TAAKOMSCHRIJVING: Geef het vervolg van de tekst over beenderenholen, aansluitend op de laatste zin.

Pagina:Album der Natuur 1862.djvu/130

Uit Wikisource
Deze pagina is proefgelezen
110
BEENDERENHOLEN.

De bewijzen, dat die beenderenholen eenmaal tot: woonplaats voor de verscheurende dieren, welker overblijfselen er in gevonden worden, gediend hebben, zijn derhalve vrij talrijk en voorzeker in den eersten opslag vrij geldig; zij worden dan ook door verscheidene geologen als zoodanig aangenomen. Doch anderen zijn er, die de zaak op eene geheel andere wijze meenen te moeten verklaren; zij gelooven niet, dat de beenderenholen ooit tot verblijfplaats van dieren gediend hebben; zij beschouwen die holen als 't ware als begraafplaatsen of liever als knekelhuizen. Die beenderen, zeggen zij, zijn er in gekomen op de zelfde wijze als er beenderen gekomen zijn in beenderenbrecciën; zij zijn in de holen gekomen te gelijker tijd en door de zelfde magt als de gerolde steenen en het slib, dat den bodem der holen bedekt, dat is, zij zijn er door waterstroomen in gespoeld en vervolgens uit het water bezonken.

GEGEVEN RIJEN:

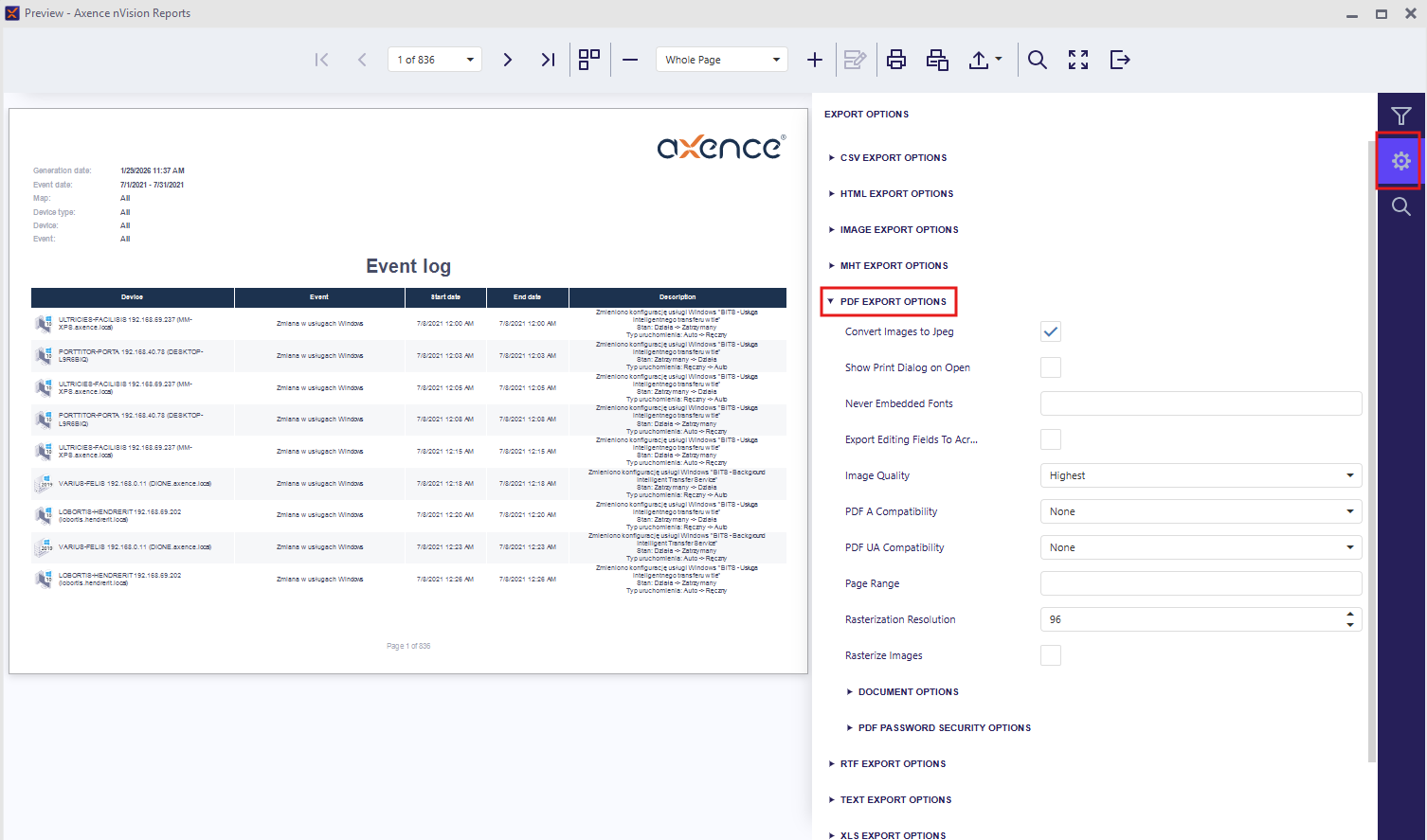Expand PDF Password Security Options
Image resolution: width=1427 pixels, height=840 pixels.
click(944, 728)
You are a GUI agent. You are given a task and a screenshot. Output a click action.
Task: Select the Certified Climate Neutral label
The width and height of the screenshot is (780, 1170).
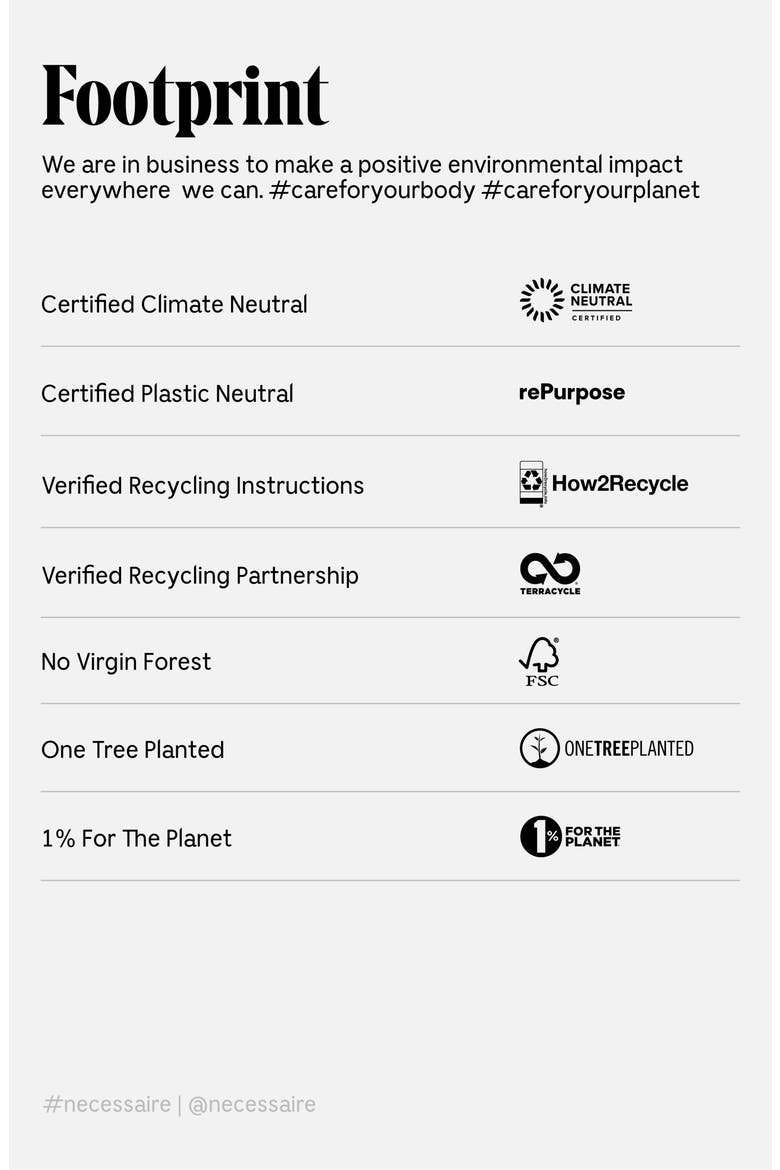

ANTWOORD:
Het zoo even gebezigde woord breccie eischt hier misschien eene korte verklaring. In vele spleten en holten van oudere gebergten vindt men gesteenten, die uit een mengsel van verschillende stoffen bestaan, vooral uit kleine brokken van de omliggende gesteenten, slib, leem, zand en kalk met overblijfselen van dieren vermengd. De waarnemingen van alle geologen, welke die gevulde spleten onderzocht hebben, bewijzen, dat de brecciën ontstaan zijn door dat waterstroomen de brokken steen, die door verwering van de bergen zijn afgebroken, voortgespoeld hebben, tevens met het steengruis en slib, dat zij bevatteden, en met schelpen van weekdieren, die zij op hunnen weg ontmoetten. Geraakten die voortgespoelde stoffen nu in spleten of holen, dan bezonken zij daarin en vormden daar eene aanzameling van grind en slib, die langzamerhand vast werd, omdat het met kalk verzadigde water, dat hen doordrong, zijne kalk afzette tusschen de steenbrokken en slibdeeltjes en zoodoende alles als 't ware tot eene vaste massa aaneen lijmde. Brecciën zijn dus steenbrokken en slib door een cement aaneen gebakken, waarvan de steenbrokken nog grootendeels hunne kanten en hoeken behouden hebben, en die dus niet zeer langen tijd door het water zijn voortgespoeld, want als de steenbrokken ver en lang verplaatst worden, dan slijpen zij rond, en in dat geval noemt men de brecciën conglomeraten.